§ **TEXT SHOWN**
BEGIN

Gerrit-MessageType: newpatchset
Gerrit-Change-Id: Ib27b54841d87cf854175ab8cdfa8798b337d71f9
Gerrit-PatchSet: 2
Gerrit-Project: kudu
Gerrit-Branch: master
Gerrit-Owner: Dan Burkert <da...@cloudera.com>
Gerrit-Reviewer: Adar Dembo <ad...@cloudera.com>
Gerrit-Reviewer: Kudu Jenkins
Gerrit-Reviewer: Todd Lipcon <to...@apache.org>

[kudu-CR] KUDU-1065: [java client] Flexible Partition Pruning

Posted by "Dan Burkert (Code Review)" <ge...@cloudera.org>.
Dan Burkert has posted comments on this change.

Change subject: KUDU-1065: [java client] Flexible Partition Pruning
......................................................................


Patch Set 1:

(32 comments)

http://gerrit.cloudera.org:8080/#/c/4299/1/java/kudu-client/src/main/java/org/apache/kudu/client/AbstractKuduScannerBuilder.java
File java/kudu-client/src/main/java/org/apache/kudu/client/AbstractKuduScannerBuilder.java:

Line 311:    * Not for public consumption: use either predicates or primary key bounds instead.
> If Impala is no longer using these two, should we just remove them?
I tried that, but they are used internally.  I did move them from public to package private, so they shouldn't be accessible.


http://gerrit.cloudera.org:8080/#/c/4299/1/java/kudu-client/src/main/java/org/apache/kudu/client/AsyncKuduScanner.java
File java/kudu-client/src/main/java/org/apache/kudu/client/AsyncKuduScanner.java:

Line 142:   /** The partition pruner */
> Not a useful comment, just drop it.
Done


PS1, Line 260:     if (!table.getPartitionSchema().isSimpleRangePartitioning() &&
             :         (startPrimaryKey.length != 0 ||
             :          endPrimaryKey.length != 0) &&
             :         PARTITION_PRUNE_WARN.getAndSet(false)) {
             :       LOG.warn("Starting full table scan. " +
             :                "In the future this scan may be automatically optimized with partition pruning.");
> Is this still relevant?
Nope!


http://gerrit.cloudera.org:8080/#/c/4299/1/java/kudu-client/src/main/java/org/apache/kudu/client/KeyEncoder.java
File java/kudu-client/src/main/java/org/apache/kudu/client/KeyEncoder.java:

Line 348
> This is still a parameter though.
Done


Line 31: import java.io.ByteArrayOutputStream;
> Not used anymore?
Done


Line 45:   private final ByteVec buf = ByteVec.create();
> Not really seeing the point of this class member given that the first thing
I agree, I was just trying to preserve the existing structure of KeyEncoder.  I'll switch it over to be a non-instantiable utility class.  I don't think preserving ByteVec's is particularly important for performance, it should be a very shortlived object.  In fact there are a lot of cases where a KeyEncoder was getting constructed just to call one of these methods once, so I think it will be a total wash.

END

§ **TO DO**
1. Answer these questions about the review thread, one per line:
(a) Which project is the change for?
(b) How many comments are listed for Patch Set 1?
(c) What kind of class does Dan Burkert say KeyEncoder will be switched to?
2. Reproduce the review thread word for word, from "Change subject: KUDU-1065: [java" up to and including "shouldn't be accessible.".

§ **DATA SHOWN**
BEGIN

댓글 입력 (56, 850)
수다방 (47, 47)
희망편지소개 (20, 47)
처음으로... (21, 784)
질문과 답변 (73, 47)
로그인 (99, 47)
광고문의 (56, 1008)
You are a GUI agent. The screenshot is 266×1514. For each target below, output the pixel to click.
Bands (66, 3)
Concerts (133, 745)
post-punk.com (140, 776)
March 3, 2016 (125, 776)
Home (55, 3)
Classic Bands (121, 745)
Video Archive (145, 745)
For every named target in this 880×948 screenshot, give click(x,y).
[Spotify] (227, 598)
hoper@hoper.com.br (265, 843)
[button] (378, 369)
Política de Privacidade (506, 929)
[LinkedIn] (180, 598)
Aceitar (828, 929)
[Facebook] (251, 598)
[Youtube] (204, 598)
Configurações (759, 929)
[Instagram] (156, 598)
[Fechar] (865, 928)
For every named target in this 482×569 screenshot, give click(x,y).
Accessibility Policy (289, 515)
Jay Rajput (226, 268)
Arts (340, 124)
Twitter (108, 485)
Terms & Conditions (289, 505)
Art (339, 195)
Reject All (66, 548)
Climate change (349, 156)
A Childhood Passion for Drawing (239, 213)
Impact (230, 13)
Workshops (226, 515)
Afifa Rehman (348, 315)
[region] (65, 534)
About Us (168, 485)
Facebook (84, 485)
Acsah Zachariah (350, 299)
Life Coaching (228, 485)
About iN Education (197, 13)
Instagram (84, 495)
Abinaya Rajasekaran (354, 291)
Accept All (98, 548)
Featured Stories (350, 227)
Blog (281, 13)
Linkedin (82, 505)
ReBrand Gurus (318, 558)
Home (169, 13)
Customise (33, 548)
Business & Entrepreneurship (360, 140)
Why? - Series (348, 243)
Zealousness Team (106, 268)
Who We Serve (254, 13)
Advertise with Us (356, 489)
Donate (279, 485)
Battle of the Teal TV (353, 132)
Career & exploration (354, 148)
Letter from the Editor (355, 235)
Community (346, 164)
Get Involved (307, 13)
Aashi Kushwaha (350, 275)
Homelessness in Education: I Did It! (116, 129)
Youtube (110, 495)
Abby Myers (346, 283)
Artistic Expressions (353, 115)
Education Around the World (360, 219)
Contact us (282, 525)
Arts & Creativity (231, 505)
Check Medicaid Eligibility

END

§ **OUTPUTS BY TASK**
1.
(a) kudu
(b) 32
(c) A non-instantiable utility class

2.
Change subject: KUDU-1065: [java client] Flexible Partition Pruning
......................................................................


Patch Set 1:

(32 comments)

http://gerrit.cloudera.org:8080/#/c/4299/1/java/kudu-client/src/main/java/org/apache/kudu/client/AbstractKuduScannerBuilder.java
File java/kudu-client/src/main/java/org/apache/kudu/client/AbstractKuduScannerBuilder.java:

Line 311:    * Not for public consumption: use either predicates or primary key bounds instead.
> If Impala is no longer using these two, should we just remove them?
I tried that, but they are used internally.  I did move them from public to package private, so they shouldn't be accessible.